A todos nos gustaba la naturaleza y los albergues juveniles. Con el sonido de los acordes de aquella guitarra que ella tocaba, y a la luz de aquel sol que atravesaba las ramas de los pinos y arces en los atardeceres policromados del final del verano nació y fue creciendo entre nosotros aquello tan divino que le llaman amor. Algunos cantores vespertinos de aquellas jornadas inolvidables descubrió allí su vocación al sacerdocio y otros, como mi mujer y yo, terminamos intercambiando nuestros anillos en la boda que nos unió para siempre. ¡Las luces y los sonidos del atardecer se hicieron por todas partes amor!

Durante los años que vivimos en Alemania tuvimos algunas oportunidades para recorrer los bosques dorados que anunciaban el invierno; fueron muchos nuestros viajes por la geografía alemana y centro europea, los que nos permitieron disfrutar de los colores, sonidos y olores de esta época del año. Nos gustaba reservar algunos días de vacaciones para dejarnos maravillar con el espectáculo policromado de la naturaleza en el otoño alemán. Aquí en España las oportunidades han sido menos. Vivimos en la Castilla árida y austera que nos dejaron nuestros antepasados con la poda indiscriminada de los árboles que poblaban siglos atrás nuestra Península.

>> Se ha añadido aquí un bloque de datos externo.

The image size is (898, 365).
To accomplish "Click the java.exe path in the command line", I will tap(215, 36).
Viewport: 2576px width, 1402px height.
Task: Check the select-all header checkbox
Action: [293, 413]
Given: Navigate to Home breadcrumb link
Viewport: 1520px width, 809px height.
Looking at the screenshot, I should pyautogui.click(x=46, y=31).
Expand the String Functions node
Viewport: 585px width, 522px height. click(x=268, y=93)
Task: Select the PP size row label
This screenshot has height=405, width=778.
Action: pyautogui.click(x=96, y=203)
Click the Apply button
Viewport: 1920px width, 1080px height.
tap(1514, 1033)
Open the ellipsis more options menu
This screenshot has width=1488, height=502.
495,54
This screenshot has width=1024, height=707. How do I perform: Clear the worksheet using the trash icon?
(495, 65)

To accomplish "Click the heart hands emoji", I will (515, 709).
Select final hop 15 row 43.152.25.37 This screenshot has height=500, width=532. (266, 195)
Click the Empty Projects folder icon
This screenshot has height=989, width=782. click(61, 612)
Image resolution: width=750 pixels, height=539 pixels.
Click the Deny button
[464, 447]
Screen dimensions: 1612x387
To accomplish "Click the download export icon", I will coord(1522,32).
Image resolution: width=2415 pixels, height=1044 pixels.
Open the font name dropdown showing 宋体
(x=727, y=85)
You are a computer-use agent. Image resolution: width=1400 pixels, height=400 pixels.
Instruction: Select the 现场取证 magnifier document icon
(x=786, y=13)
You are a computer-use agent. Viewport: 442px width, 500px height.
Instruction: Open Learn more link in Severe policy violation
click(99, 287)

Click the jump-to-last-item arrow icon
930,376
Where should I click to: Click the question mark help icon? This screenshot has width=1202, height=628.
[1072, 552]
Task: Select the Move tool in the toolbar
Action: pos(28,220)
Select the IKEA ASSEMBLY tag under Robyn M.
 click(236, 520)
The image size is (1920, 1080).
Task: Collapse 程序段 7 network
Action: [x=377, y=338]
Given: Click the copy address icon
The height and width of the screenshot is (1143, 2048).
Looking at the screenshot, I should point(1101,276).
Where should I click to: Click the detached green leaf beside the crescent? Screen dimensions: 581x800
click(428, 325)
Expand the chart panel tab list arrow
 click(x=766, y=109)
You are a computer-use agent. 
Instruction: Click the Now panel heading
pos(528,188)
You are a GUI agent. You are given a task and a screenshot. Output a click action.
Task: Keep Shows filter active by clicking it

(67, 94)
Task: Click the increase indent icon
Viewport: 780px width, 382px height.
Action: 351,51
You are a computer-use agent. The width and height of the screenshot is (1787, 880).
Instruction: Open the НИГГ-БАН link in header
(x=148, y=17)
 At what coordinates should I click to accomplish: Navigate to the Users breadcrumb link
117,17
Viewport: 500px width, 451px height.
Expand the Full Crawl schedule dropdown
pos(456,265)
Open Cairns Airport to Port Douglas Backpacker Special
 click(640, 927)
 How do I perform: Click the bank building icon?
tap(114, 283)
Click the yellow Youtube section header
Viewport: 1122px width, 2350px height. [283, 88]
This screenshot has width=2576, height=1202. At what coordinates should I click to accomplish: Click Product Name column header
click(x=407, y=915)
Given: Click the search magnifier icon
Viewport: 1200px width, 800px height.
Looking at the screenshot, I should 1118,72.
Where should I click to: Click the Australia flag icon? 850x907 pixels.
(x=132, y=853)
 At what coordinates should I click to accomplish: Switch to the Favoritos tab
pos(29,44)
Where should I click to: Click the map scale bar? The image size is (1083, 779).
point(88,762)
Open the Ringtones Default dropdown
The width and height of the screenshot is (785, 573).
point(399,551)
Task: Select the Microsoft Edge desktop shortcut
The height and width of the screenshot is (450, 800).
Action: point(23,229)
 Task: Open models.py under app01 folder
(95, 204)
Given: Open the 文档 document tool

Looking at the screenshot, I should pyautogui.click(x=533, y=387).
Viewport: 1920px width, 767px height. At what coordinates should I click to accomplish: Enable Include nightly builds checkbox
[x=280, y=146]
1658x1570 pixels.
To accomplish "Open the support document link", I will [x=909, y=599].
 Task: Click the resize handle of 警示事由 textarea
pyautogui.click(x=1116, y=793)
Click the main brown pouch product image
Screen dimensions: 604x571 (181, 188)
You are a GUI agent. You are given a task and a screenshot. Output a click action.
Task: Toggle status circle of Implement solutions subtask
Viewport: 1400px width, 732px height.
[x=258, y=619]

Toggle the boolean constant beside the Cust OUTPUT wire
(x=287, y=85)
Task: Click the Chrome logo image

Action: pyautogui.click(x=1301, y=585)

Menos mal que quedan algunos rincones para que no perdamos la costumbre de disfrutar en estas fechas del regalo que nos hace la madre naturaleza. Ayer fuimos a recorrer los caminos de uno de estos bosques, el Hayedo de Montejo. Está en la sierra norte de Madrid, la Sierra del Rincón, en la parte umbría de una ladera que limita con el río Jarama y es parte de los montes El Chaparral y La Solana. Un hayedo de reducidas dimensiones, situado a pocos kilómetros del nacimiento del Jarama, que es cuidado de forma especial y que pervive gracias a un clima local bastante húmedo y una exposición nordeste que minimiza los efectos de la evaporación y transpiración. En algo nos recuerda a Alemania. El hayedo es pequeño pero está rodeado de abundantes robledales y pinares arriba en las cumbres de los cerros. En su maravilloso y variado colorido no vimos el color rojo de los arces, pero disfrutamos de su estructura forestal y de su biodiversidad.

Nos faltaron, sí, los inmensos paisajes de hojas rojas en la tarde otoñal madrileña. Dicen que algunos árboles son muy sensibles frente al sol en estos días y que necesitan una especie de crema para protegerse del mismo cuando la clorofila abandona a la hoja y la deja sin reservas naturales.
Y como las hojas a estas alturas no quieren sufrir una insolación, producen la sustancia roja que vemos sobre las mismas, y que los químicos llaman “anthocyan”. ¿Será verdad? A mí este color me maravilla. Hasta que no volvamos a Alemania, tenemos que conformarnos con admirar las hojas rojas de los prunos que tenemos en el jardín.